我有作为反转功能的作业
汇编程序输出如下:
SELECT g.g_name, count(g.g_name) FROM game_table g INNER JOIN event_table e ON g.game_id = e.game_id WHERE event_id = '140';
我对此函数的解决方案如下所示: 我认为func4应该返回3
0x00000000004010c4 <+0>: sub $0x18,%rsp
0x00000000004010c8 <+4>: lea 0xc(%rsp),%rcx
0x00000000004010cd <+9>: lea 0x8(%rsp),%rdx
0x00000000004010d2 <+14>: mov $0x402995,%esi
0x00000000004010d7 <+19>: mov $0x0,%eax
0x00000000004010dc <+24>: callq 0x400cb0 <__isoc99_sscanf@plt>
0x00000000004010e1 <+29>: cmp $0x2,%eax
0x00000000004010e4 <+32>: jne 0x4010ed <phase_4+41>
0x00000000004010e6 <+34>: cmpl $0xe,0x8(%rsp)

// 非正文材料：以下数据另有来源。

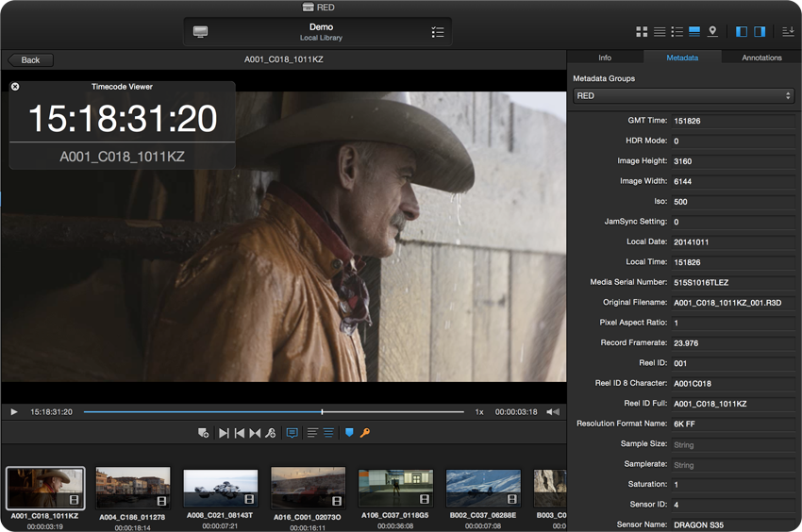Add a blue marker flag
Screen dimensions: 802x532
click(x=348, y=433)
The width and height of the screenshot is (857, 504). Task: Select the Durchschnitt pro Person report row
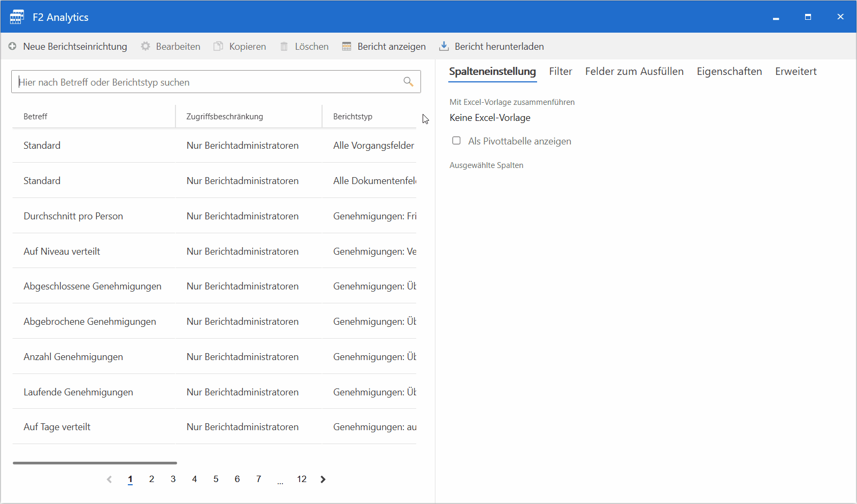click(x=73, y=216)
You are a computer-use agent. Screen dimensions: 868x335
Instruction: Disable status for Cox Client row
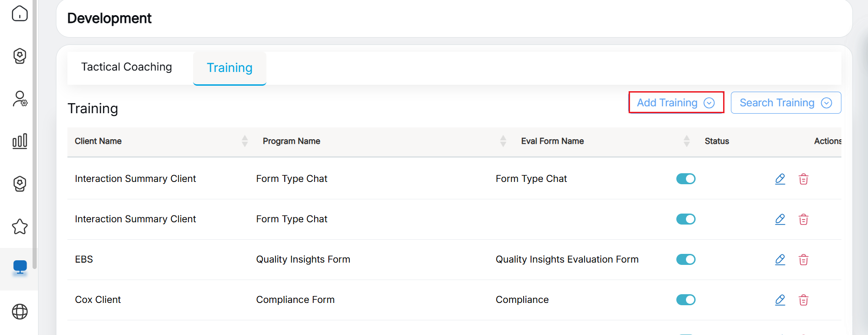[686, 300]
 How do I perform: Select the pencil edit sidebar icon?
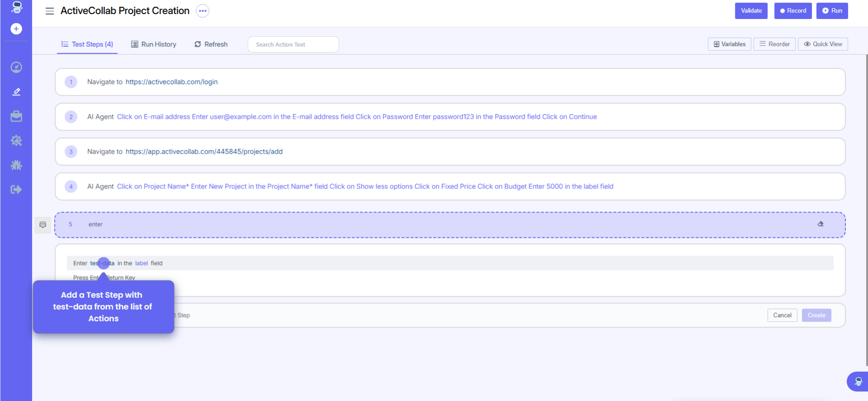[16, 92]
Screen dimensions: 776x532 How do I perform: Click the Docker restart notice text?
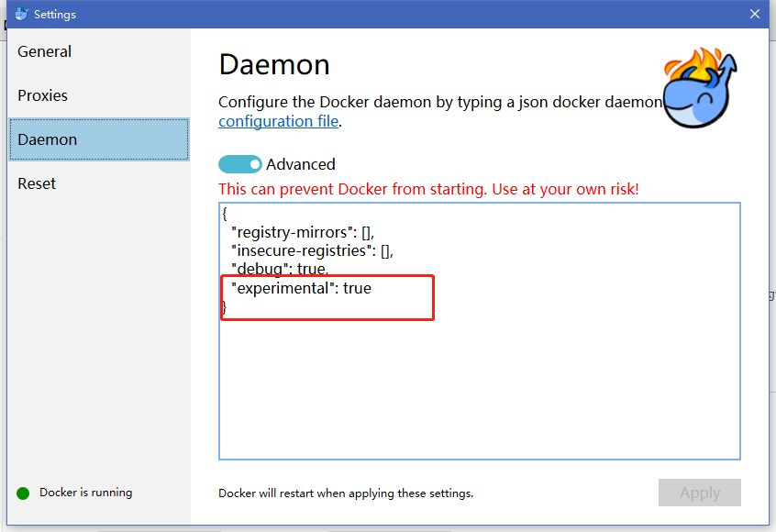346,493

0x00000000004010eb <+39>: jbe 0x4010f2 <phase_4+46>
0x00000000004010ed <+41>: callq 0x401671 <explode_bomb>
0x00000000004010f2 <+46>: mov $0xe,%edx
0x00000000004010f7 <+51>: mov $0x0,%esi
0x00000000004010fc <+56>: mov 0x8(%rsp),%edi
0x0000000000401100 <+60>: callq 0x401086 <func4>
0x0000000000401105 <+65>: cmp $0x3,%eax
0x0000000000401108 <+68>: jne 0x401111 <phase_4+77>
0x000000000040110a <+70>: cmpl $0x3,0xc(%rsp)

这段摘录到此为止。